Updated: June 26, 2014 6:36AM
Dear Daughter, I will always remember our season together. The cold. The snow. The wind. Rain. The way you ran.
I will remember how we arose to our clocks’ 5 a.m. buzzing, from winter through spring. How I sometimes stumbled out of bed a little late, only to find you already downstairs, bright eyed and ready to hit the gym. Even though you had a 12-hour day of school and practice ahead.
How no matter how difficult our workouts, you always returned home with a smile.
I will never forget how you bought into the idea that together we might be able to achieve your state dreams. To prove your coaches wrong. That you at least deserved a chance to run your race: the 400-meter dash.
I will remember how for one season I became your coach — stopwatch and all. Your chief cheerer, trainer, believer.
How mom called me “Coach Dad.” How a few of the ladies at the gym would inquire whether I was a personal trainer.
“Nope, ” I’d answer to their dismay, “just her dad.”
I’m not sure how good a coach I was. I will always know I did my best.
That I was drawn into coaching by my love for you. Inspired by your coaches’ disbelief in your ability to be a sprinter. By their resistance and often refusal to simply put you in and give you a chance.
How even after you had won the individual 400 at a meet a week earlier, they left your name off the list at last year’s sectionals. The tears and hurt I saw in your eyes.
The determination I witnessed just minutes later, as you laced up to join your teammates in the 400-meter relay. The encouraging words of your teammates, “Don’t worry, Imani, prove your coaches wrong!”
And you ran. With heart, you ran.
Though I am not sure you could ever change the way your coaches saw you. And yet, that had to do with the limitations of their own vision. Not yours.
It’s another of the life’s lessons I whispered to you at one track or another, while standing near the treadmill, or while you lifted a hard set. Lessons for life:
The weather won’t always agree. Be ready to compete, no matter the elements.
Don’t quit. Work hard. Dream big.
Trust in the Lord. Leave it all on the track.
Dig, drive, accelerate. Attack the curve.
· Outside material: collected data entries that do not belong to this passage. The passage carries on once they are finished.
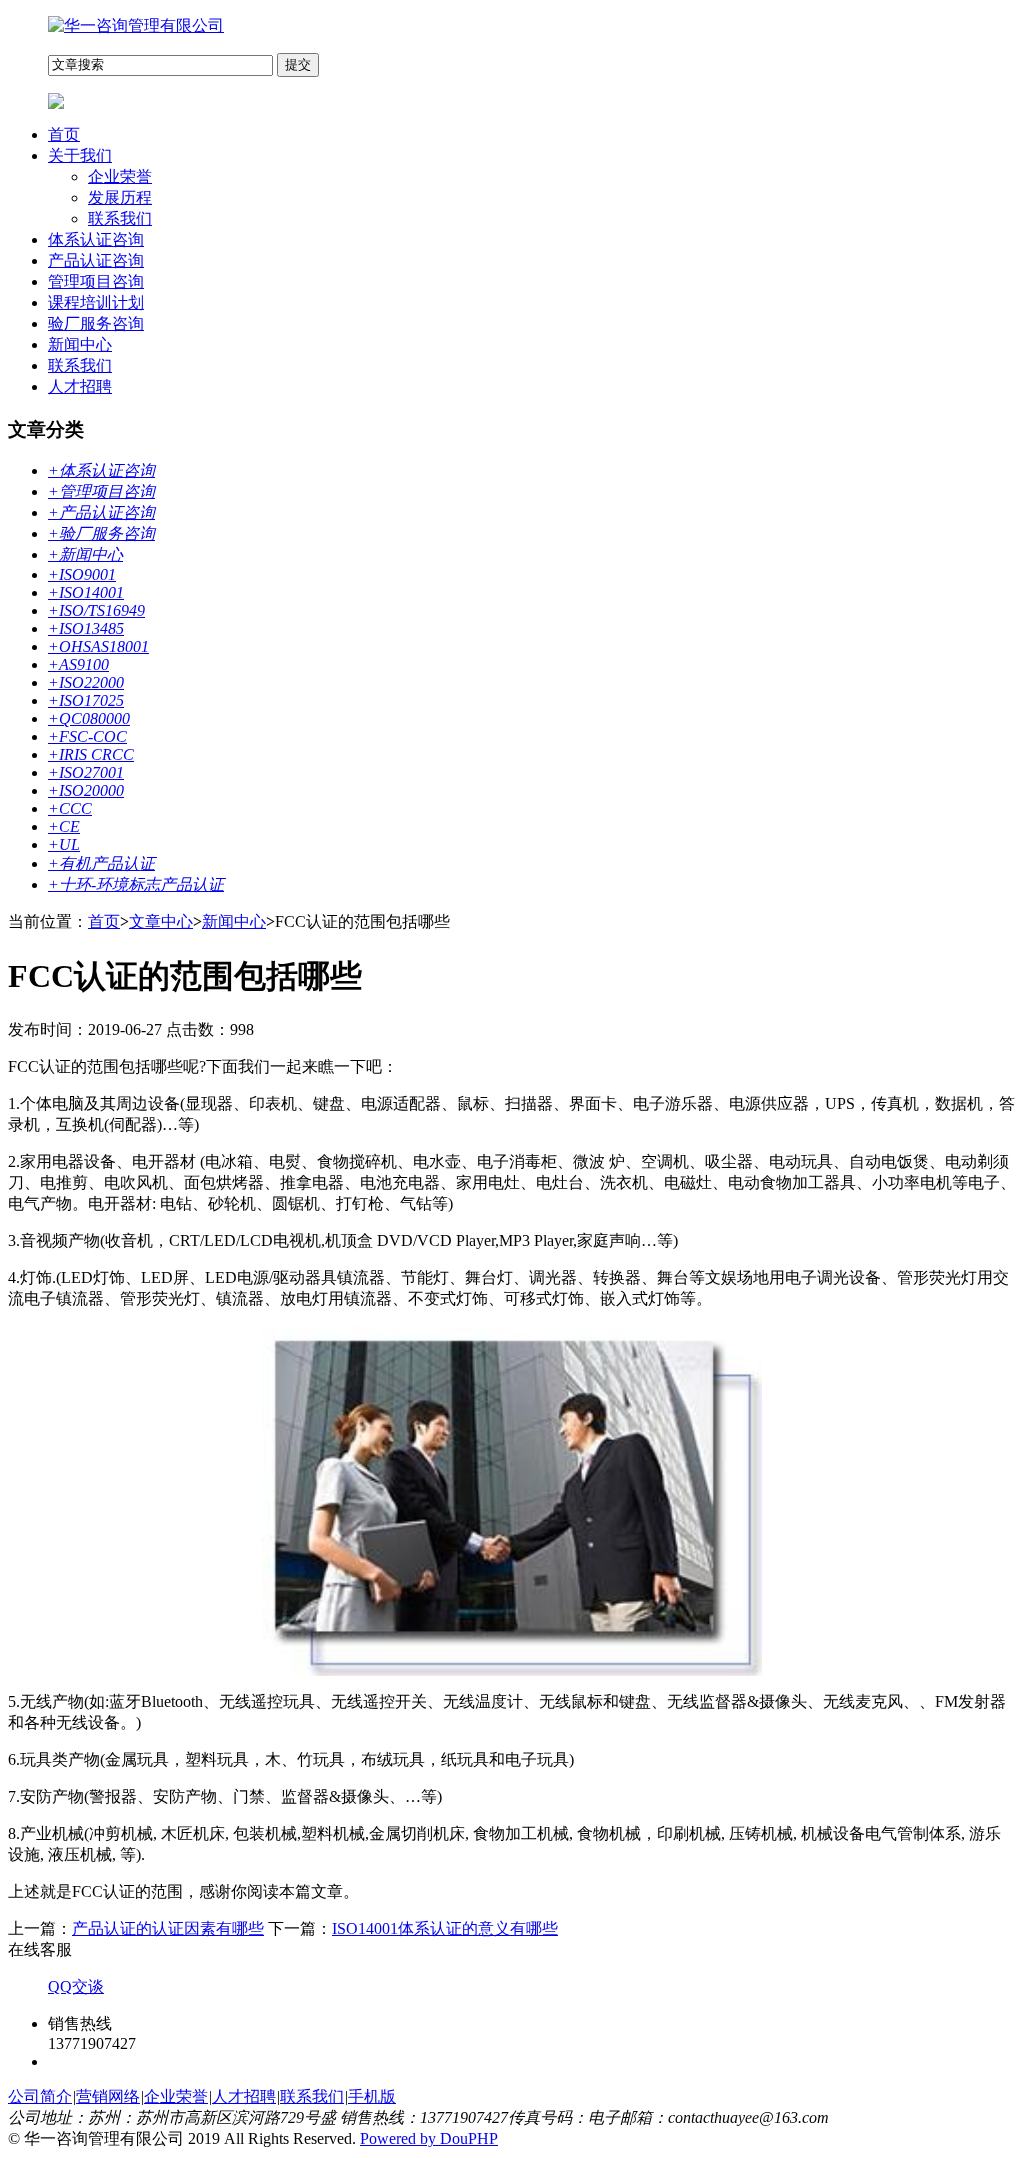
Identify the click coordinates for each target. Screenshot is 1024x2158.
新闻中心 (80, 344)
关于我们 (80, 155)
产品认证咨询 (96, 260)
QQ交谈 (76, 1986)
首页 (64, 134)
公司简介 (40, 2096)
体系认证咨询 (96, 239)
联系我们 (120, 218)
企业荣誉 (120, 176)
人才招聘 (80, 386)
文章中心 (161, 921)
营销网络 (108, 2096)
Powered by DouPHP (429, 2138)
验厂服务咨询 (96, 323)
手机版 (372, 2096)
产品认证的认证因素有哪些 (168, 1928)
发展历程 (120, 197)
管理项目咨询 (96, 281)
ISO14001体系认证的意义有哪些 (445, 1928)
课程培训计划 (96, 302)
Focus. Maintain your form. Reach deep inside.
And also this: The MVP honor is not a popularity contest. Not bestowed by players. But by a coach who can see the true character, performance and heart of an athlete.
Dear daughter, I will never forget the way you ran a week ago — even if we fell just shy of qualifying for state in the 400 and 200. I will never forget the heart, fearlessness and determination that surrounded you like the morning sun.
And I suspect I will never forget weeping for our loss. The pain that I could not coach you to your dream.
But mostly, I will remember tears of joy for a beautiful season with my daughter. The challenge that brought us closer together. The joy of a daughter who graduates high school this weekend and who overwhelms this father’s heart.
And as you walk off that stage, I’ll be standing there with one last piece of hardware — white and glistening gold. One for our season.
For you and you alone are Coach Dad’s MVP.